NICOSIA, Cyprus -- No one knows how long little Bushr Al Tawashi wandered alone in the rubble of his home in the Syrian capital before rebel fighters found the toddler and handed him over to another family to look after.

Now, the 2-year-old is back with his parents -- who believed he had been killed.

In their chaotic haste to escape fighting between government troops and Syrian rebels, Bushr's parents had assumed the boy was picked up by other members of their extended family who were staying with them.
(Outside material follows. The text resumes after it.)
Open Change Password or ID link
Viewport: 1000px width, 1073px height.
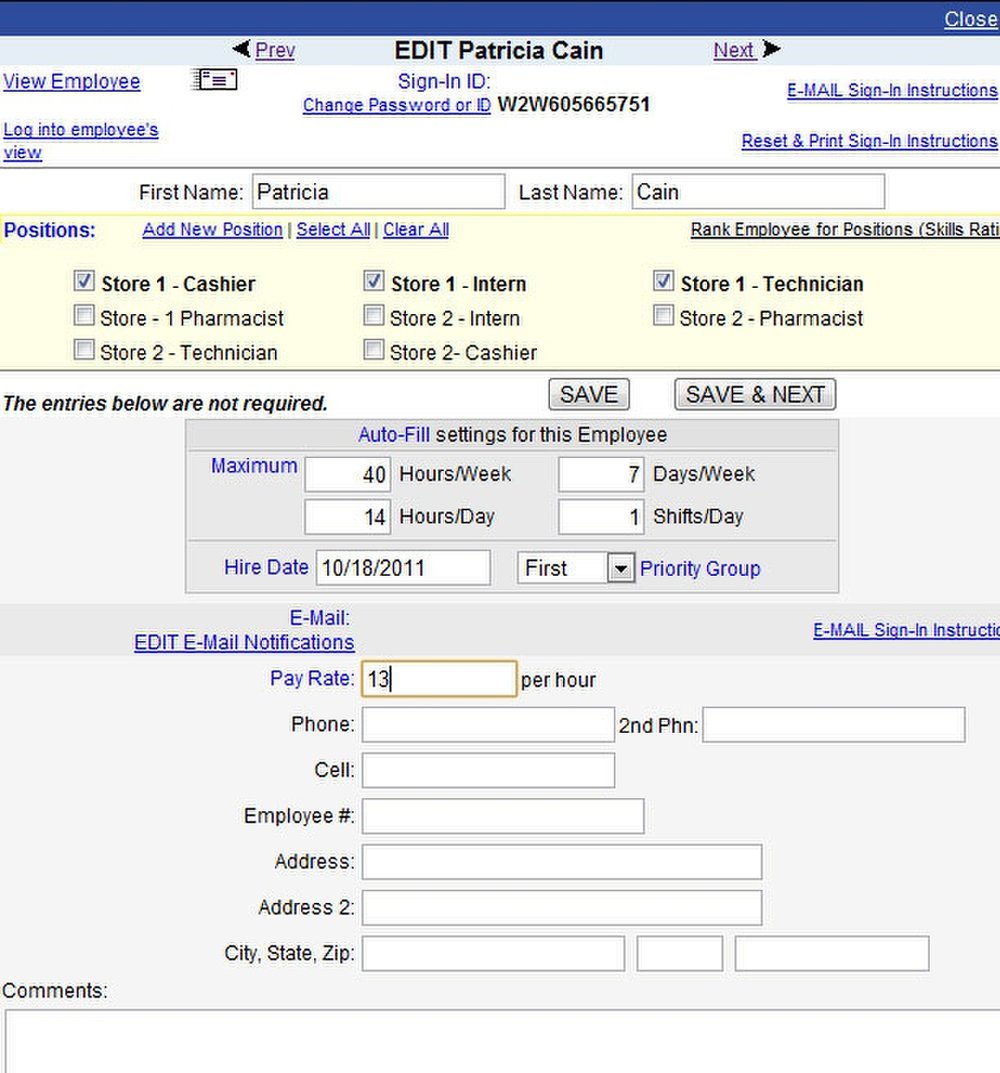(x=396, y=105)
Heavy fighting prevented the parents from going back to search for Bushr, said Stella Constantinou, a Cypriot lawyer.

Believing he did not survive the shelling, the boy's grief-stricken father, Machhour Al Tawashi, and his wife, Arin Al Dakkar, arrived in Cyprus on Aug. 6 along with two other sons, ages 4 and 6, in search of asylum.

Word the boy was safe eventually reached the parents, who now live in the coastal town of Limassol.

"You can imagine how they felt when they were told their son was alive after bearing all this guilt thinking that he was dead," Constantinou said.

Al Tawashi told The Associated Press through an interpreter that someone had recognized Bushr, since everyone knows each other in their tight-knit community, and called the family in Cyprus to deliver the good news.